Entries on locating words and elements

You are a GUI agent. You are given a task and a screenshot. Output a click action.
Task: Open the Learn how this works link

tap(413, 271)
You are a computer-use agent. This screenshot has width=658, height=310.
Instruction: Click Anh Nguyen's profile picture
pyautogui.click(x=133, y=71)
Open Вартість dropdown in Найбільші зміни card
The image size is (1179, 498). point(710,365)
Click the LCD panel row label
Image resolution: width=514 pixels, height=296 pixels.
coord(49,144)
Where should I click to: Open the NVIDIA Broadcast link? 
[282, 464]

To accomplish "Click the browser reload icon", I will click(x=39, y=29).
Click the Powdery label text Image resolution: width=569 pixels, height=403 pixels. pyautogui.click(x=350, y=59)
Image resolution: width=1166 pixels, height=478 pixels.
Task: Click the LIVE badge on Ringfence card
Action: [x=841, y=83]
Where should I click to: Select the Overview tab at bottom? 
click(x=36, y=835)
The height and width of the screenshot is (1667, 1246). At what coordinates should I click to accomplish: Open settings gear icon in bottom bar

Given request —
Pick out every line in the records above that contains the string "link", and copy each of those lines.

Exercise output —
Task: Open the Learn how this works link
Where should I click to: Open the NVIDIA Broadcast link? 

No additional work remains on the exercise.